• [Your objective]: Scan the lines below; pull out those with "computer".

====== Materials provided

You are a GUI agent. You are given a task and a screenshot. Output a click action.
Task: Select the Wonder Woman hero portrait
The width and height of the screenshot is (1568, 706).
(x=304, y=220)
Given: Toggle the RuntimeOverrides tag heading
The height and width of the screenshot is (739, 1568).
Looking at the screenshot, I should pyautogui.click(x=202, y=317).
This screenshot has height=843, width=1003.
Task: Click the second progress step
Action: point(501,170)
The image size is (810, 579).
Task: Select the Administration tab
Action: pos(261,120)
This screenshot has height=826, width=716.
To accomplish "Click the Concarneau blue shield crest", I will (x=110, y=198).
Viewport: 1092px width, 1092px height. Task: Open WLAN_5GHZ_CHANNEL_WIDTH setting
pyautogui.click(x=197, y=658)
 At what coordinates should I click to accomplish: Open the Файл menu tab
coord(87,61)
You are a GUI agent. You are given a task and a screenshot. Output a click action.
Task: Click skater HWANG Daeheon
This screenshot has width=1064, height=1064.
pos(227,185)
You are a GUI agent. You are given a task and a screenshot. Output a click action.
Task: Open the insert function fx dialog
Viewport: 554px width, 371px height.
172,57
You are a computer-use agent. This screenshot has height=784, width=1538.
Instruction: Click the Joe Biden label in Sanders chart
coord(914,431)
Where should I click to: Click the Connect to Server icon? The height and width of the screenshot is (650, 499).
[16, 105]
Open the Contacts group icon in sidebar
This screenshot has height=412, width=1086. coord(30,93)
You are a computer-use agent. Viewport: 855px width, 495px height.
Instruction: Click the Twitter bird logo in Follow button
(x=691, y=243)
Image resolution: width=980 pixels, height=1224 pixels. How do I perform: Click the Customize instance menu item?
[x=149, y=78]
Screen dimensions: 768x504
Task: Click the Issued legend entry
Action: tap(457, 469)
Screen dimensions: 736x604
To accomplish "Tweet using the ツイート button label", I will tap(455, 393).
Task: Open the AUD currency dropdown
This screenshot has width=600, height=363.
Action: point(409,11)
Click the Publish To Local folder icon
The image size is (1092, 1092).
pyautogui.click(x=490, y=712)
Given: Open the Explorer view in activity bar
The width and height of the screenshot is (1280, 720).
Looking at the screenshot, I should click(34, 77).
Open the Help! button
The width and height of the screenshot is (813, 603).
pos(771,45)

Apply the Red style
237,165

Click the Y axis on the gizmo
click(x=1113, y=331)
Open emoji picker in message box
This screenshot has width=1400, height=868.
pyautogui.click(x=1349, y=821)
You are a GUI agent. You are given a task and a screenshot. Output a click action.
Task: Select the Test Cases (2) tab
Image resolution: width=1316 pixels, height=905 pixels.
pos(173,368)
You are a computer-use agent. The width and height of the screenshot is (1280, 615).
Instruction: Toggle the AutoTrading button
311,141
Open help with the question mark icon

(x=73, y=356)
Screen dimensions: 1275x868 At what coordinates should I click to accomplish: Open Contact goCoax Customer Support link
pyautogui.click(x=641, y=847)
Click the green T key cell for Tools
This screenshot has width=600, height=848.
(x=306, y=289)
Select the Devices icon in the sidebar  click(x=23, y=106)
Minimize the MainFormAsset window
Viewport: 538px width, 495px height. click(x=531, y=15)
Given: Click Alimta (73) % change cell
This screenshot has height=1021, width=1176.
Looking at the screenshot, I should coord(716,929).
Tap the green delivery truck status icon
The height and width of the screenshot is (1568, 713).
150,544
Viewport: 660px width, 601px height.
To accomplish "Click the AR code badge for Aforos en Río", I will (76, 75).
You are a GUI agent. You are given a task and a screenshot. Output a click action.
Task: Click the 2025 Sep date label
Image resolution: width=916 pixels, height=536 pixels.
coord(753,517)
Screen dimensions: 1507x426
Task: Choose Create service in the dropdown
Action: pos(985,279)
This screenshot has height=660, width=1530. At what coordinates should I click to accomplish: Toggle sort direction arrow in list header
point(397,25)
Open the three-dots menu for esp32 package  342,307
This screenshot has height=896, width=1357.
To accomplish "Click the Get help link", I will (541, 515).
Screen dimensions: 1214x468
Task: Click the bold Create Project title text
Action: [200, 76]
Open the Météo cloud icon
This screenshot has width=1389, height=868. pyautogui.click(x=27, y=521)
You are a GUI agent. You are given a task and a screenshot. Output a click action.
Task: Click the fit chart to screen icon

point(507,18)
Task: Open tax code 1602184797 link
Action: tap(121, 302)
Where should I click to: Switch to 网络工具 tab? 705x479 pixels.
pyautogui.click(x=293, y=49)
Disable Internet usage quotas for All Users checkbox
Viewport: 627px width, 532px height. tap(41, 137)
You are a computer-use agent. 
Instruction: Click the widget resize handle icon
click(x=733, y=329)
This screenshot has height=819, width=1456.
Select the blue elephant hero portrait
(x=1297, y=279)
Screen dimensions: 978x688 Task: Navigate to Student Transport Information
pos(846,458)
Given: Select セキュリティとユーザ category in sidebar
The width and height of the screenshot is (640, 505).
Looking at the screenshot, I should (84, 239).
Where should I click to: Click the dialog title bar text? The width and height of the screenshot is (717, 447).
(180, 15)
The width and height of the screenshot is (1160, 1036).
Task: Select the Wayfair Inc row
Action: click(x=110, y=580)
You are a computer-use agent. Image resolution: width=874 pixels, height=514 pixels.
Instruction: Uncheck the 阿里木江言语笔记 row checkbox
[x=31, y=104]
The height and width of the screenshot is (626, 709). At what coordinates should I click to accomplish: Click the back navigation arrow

============

• [Reply]:
You are a computer-use agent. This screenshot has height=784, width=1538.
You are a computer-use agent. Viewport: 855px width, 495px height.
You are a computer-use agent. The width and height of the screenshot is (1280, 615).
You are a computer-use agent. 
You are a computer-use agent. Image resolution: width=874 pixels, height=514 pixels.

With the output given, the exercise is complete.